### 任务要求
将下面所有行逐字抄写一遍，不作任何改动。

### 收集的数据
──────────
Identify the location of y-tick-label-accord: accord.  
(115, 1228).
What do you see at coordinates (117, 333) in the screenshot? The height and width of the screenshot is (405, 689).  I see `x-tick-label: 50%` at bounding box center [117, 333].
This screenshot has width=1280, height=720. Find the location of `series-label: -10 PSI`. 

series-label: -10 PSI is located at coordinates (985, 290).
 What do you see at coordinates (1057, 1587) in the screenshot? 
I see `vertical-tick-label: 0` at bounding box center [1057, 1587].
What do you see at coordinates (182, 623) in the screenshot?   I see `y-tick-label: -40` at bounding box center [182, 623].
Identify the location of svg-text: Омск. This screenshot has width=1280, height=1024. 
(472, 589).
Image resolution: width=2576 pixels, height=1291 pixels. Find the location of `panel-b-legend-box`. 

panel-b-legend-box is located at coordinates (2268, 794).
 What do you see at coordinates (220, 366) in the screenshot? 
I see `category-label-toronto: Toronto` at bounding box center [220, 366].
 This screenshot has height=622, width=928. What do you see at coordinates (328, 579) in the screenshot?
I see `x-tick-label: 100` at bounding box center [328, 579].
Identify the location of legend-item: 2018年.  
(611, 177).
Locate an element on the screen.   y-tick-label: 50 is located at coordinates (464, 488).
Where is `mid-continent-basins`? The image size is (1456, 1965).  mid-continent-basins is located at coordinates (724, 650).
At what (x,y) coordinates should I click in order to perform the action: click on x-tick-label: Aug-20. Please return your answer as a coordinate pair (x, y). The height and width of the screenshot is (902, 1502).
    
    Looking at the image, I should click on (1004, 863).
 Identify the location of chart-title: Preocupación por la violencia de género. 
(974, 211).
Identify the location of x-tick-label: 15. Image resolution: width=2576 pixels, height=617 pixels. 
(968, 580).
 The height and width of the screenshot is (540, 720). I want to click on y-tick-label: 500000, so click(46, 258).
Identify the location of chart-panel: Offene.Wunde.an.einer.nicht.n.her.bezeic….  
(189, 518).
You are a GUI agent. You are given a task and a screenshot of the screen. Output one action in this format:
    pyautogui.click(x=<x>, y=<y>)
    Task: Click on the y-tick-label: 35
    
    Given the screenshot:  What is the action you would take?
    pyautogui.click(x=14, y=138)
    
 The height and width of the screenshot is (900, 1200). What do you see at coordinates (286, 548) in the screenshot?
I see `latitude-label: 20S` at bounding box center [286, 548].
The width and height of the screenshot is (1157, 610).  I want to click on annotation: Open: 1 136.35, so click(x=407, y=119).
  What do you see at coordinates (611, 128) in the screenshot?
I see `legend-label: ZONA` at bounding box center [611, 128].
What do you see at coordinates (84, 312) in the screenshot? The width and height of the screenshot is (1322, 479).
──────────
### 回答
Identify the location of y-tick-label-accord: accord.  
(115, 1228).
What do you see at coordinates (117, 333) in the screenshot? The height and width of the screenshot is (405, 689).  I see `x-tick-label: 50%` at bounding box center [117, 333].
This screenshot has width=1280, height=720. Find the location of `series-label: -10 PSI`. 

series-label: -10 PSI is located at coordinates (985, 290).
 What do you see at coordinates (1057, 1587) in the screenshot? 
I see `vertical-tick-label: 0` at bounding box center [1057, 1587].
What do you see at coordinates (182, 623) in the screenshot?   I see `y-tick-label: -40` at bounding box center [182, 623].
Identify the location of svg-text: Омск. This screenshot has width=1280, height=1024. 
(472, 589).
Image resolution: width=2576 pixels, height=1291 pixels. Find the location of `panel-b-legend-box`. 

panel-b-legend-box is located at coordinates (2268, 794).
 What do you see at coordinates (220, 366) in the screenshot? 
I see `category-label-toronto: Toronto` at bounding box center [220, 366].
 This screenshot has height=622, width=928. What do you see at coordinates (328, 579) in the screenshot?
I see `x-tick-label: 100` at bounding box center [328, 579].
Identify the location of legend-item: 2018年.  
(611, 177).
Locate an element on the screen.   y-tick-label: 50 is located at coordinates (464, 488).
Where is `mid-continent-basins`? The image size is (1456, 1965).  mid-continent-basins is located at coordinates (724, 650).
At what (x,y) coordinates should I click in order to perform the action: click on x-tick-label: Aug-20. Please return your answer as a coordinate pair (x, y). The height and width of the screenshot is (902, 1502).
    
    Looking at the image, I should click on (1004, 863).
 Identify the location of chart-title: Preocupación por la violencia de género. 
(974, 211).
Identify the location of x-tick-label: 15. Image resolution: width=2576 pixels, height=617 pixels. 
(968, 580).
 The height and width of the screenshot is (540, 720). I want to click on y-tick-label: 500000, so click(46, 258).
Identify the location of chart-panel: Offene.Wunde.an.einer.nicht.n.her.bezeic….  
(189, 518).
You are a GUI agent. You are given a task and a screenshot of the screen. Output one action in this format:
    pyautogui.click(x=<x>, y=<y>)
    Task: Click on the y-tick-label: 35
    
    Given the screenshot:  What is the action you would take?
    pyautogui.click(x=14, y=138)
    
 The height and width of the screenshot is (900, 1200). What do you see at coordinates (286, 548) in the screenshot?
I see `latitude-label: 20S` at bounding box center [286, 548].
The width and height of the screenshot is (1157, 610).  I want to click on annotation: Open: 1 136.35, so click(x=407, y=119).
  What do you see at coordinates (611, 128) in the screenshot?
I see `legend-label: ZONA` at bounding box center [611, 128].
What do you see at coordinates (84, 312) in the screenshot? The width and height of the screenshot is (1322, 479).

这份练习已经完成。